Deben tomarse antes de 72 horas. Los efectos secundarios incluyen náuseas
y vómitos.
Complicaciones
El riesgo de complicaciones a partir de un aborto
se relaciona directamente con la duración del embarazo y el método
empleado. Cuanto más tiempo ha durado la gestación, mayor
es el riesgo. La duración del embarazo es díficil de determinar
cuando la mujer ha tenido hemorragias después de concebir, si
es obesa, o si el útero está en una situación inclinada
hacia atrás en vez de hacia delante. En estas situaciones, habitualmente
se realiza una ecografía.
Una complicación grave es la perforación
del útero al utilizar un instrumento quirúrgico y ocurre
en 1 de cada 1 000 abortos. A veces también se lesiona el intestino
u otro órgano. En 6 de cada 10 000 abortos puede producirse una
hemorragia copiosa durante la intervención o inmediatamente después
de la misma. Así mismo, ciertos procedimientos pueden causar
un desgarro superficial u otra lesión en el cuello uterino, particularmente
durante el segundo trimestre del embarazo.
Las complicaciones tardías más frecuentes
son las hemorragias que se producen debido a que parte de la placenta
queda retenida en el útero, una infección y la formación
de coágulos de sangre (trombos) en las piernas. Muy raramente,
la esterilidad puede ser debida a una infección dentro del útero
o en las proximidades del mismo, o bien al desarrollo de cicatrices
en la cavidad uterina (síndrome de Asherman). Por último,
las mujeres con un Rh-negativo pueden sensibilizarse frente a la sangre
con Rh-positivo del feto (como en cualquier embarazo, aborto espontáneo
o parto) a menos que se les administren inyecciones de globulina inmune
RhO(D).
Aspectos psicológicos
Para la mayoría de las mujeres, el aborto
no supone una amenaza para su salud mental y no conlleva efectos psicológicos
adversos a largo plazo.

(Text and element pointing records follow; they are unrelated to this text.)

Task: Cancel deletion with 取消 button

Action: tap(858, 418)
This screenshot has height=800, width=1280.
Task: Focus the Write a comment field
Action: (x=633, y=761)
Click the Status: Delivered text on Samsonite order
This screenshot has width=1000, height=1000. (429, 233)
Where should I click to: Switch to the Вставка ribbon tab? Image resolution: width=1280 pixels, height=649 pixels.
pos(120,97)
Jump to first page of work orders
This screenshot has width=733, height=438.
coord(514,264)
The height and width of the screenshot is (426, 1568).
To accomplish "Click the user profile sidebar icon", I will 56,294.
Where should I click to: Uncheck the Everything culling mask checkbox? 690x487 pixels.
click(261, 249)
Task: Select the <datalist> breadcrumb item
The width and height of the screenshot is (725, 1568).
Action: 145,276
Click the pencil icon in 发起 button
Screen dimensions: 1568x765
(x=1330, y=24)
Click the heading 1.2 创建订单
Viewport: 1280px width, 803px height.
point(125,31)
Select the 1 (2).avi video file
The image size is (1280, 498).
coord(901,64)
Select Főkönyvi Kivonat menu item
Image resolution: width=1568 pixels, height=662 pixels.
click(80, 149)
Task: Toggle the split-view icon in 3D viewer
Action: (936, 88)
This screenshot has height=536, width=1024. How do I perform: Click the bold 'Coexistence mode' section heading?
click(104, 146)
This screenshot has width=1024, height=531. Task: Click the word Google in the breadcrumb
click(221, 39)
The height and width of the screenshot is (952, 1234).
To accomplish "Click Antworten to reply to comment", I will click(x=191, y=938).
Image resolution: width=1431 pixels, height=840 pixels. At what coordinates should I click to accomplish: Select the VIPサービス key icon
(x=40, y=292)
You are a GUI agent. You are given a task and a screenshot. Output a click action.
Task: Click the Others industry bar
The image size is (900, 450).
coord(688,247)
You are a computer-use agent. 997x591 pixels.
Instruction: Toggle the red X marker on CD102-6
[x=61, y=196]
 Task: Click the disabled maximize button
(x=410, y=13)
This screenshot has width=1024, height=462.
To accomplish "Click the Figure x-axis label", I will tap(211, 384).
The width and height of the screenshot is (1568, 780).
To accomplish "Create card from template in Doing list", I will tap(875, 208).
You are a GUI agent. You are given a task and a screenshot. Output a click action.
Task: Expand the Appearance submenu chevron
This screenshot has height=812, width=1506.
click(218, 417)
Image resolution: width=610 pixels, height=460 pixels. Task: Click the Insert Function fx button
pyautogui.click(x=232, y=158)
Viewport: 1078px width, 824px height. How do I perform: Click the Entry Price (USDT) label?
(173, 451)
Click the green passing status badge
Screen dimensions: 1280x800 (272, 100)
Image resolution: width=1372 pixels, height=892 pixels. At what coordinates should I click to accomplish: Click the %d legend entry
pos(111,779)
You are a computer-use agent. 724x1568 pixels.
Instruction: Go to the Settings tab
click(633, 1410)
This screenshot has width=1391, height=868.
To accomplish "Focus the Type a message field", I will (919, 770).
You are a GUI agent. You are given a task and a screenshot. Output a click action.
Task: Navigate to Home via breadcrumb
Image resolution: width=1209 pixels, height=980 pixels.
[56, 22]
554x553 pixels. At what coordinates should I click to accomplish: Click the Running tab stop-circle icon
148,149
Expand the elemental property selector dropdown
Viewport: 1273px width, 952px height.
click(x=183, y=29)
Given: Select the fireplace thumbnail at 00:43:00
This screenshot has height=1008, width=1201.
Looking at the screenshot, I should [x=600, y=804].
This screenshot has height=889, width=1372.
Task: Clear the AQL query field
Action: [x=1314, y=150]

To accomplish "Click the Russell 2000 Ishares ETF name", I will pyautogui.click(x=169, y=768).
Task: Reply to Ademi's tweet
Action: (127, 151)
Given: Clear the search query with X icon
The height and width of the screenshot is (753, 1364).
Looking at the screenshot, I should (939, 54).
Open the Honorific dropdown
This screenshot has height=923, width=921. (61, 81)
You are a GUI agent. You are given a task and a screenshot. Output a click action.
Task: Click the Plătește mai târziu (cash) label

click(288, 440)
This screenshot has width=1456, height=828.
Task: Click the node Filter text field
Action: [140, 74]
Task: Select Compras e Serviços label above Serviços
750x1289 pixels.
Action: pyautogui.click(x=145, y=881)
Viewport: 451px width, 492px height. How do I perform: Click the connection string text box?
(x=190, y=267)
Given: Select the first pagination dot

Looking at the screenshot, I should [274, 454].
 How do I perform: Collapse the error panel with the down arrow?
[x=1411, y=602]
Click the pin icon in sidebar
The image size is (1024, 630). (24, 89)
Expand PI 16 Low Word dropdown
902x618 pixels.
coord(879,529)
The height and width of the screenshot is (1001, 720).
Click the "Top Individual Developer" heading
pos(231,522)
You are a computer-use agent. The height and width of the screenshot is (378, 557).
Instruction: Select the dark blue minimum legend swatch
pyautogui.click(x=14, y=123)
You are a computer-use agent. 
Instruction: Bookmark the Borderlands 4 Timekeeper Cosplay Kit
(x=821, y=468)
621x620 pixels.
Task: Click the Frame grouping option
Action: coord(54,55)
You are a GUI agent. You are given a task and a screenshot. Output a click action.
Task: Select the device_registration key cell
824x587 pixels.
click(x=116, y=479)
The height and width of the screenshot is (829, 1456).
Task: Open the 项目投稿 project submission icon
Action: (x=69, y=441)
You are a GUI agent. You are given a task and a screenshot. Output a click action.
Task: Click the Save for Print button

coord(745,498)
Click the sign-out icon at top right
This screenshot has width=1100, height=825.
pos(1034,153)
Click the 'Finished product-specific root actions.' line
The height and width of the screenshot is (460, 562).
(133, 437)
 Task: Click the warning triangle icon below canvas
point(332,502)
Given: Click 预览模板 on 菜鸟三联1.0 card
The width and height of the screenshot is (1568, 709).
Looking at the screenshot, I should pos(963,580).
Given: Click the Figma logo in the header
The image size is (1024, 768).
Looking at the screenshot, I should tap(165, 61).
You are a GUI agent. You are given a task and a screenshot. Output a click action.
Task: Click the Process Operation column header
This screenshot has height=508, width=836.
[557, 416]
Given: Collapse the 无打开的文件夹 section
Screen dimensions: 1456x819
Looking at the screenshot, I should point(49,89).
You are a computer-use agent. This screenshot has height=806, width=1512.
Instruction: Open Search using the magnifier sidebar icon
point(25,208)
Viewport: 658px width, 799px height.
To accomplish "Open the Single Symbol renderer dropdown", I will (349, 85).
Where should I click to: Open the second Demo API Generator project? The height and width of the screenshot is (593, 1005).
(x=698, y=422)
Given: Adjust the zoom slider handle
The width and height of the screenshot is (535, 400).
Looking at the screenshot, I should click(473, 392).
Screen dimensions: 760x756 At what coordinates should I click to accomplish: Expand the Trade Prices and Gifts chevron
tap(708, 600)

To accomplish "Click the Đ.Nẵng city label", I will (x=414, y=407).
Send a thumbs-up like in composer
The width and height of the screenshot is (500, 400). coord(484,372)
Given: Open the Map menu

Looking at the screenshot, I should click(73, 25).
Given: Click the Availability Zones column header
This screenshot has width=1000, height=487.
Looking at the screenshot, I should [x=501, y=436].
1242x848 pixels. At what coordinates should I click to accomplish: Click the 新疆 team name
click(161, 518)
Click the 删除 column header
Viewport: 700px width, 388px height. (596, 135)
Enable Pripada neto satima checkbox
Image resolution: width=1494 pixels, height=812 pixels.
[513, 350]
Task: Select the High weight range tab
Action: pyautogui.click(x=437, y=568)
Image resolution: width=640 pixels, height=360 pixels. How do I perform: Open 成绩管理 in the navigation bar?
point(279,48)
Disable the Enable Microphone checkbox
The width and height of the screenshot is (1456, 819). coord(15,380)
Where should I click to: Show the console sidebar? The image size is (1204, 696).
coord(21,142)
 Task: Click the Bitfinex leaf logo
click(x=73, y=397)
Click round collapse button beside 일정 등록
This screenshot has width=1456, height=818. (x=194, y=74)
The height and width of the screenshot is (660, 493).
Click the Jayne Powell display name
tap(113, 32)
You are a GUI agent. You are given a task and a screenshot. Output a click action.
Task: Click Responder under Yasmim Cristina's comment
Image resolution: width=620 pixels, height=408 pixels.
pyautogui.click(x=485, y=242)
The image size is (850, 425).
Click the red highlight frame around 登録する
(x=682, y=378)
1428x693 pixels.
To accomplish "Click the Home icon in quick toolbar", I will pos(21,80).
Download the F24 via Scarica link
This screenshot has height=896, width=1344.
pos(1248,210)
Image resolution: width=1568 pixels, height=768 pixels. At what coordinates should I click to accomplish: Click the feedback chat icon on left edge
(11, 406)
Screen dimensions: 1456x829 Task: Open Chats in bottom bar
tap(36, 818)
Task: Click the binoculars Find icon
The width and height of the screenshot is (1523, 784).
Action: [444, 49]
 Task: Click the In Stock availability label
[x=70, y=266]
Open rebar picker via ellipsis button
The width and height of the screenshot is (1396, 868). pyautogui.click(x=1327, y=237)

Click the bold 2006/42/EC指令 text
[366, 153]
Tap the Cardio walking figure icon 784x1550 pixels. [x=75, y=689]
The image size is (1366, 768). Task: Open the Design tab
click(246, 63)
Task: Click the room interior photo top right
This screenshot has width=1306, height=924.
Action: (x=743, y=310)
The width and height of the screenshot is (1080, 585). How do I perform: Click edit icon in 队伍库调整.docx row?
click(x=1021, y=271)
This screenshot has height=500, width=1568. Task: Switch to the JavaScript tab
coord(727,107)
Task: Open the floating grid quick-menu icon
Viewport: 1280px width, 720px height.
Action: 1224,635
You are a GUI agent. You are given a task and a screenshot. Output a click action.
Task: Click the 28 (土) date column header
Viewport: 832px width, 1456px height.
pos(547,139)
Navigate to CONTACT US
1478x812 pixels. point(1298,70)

Antes de que se legalizara el aborto, los problemas
psicológicos se relacionaban con las dificultades y el estrés
por conseguir abortar. Las mujeres que más probabilidades tienen
de sufrir trastornos psicológicos después de un aborto
son las adolescentes o las que ya presentaban problemas psiquiátricos
antes del embarazo, las que interrumpieron un embarazo deseado por motivos
de salud, las que no estaban seguras de querer el embarazo o las que
abortaron cuando el embarazo estaba ya avanzado.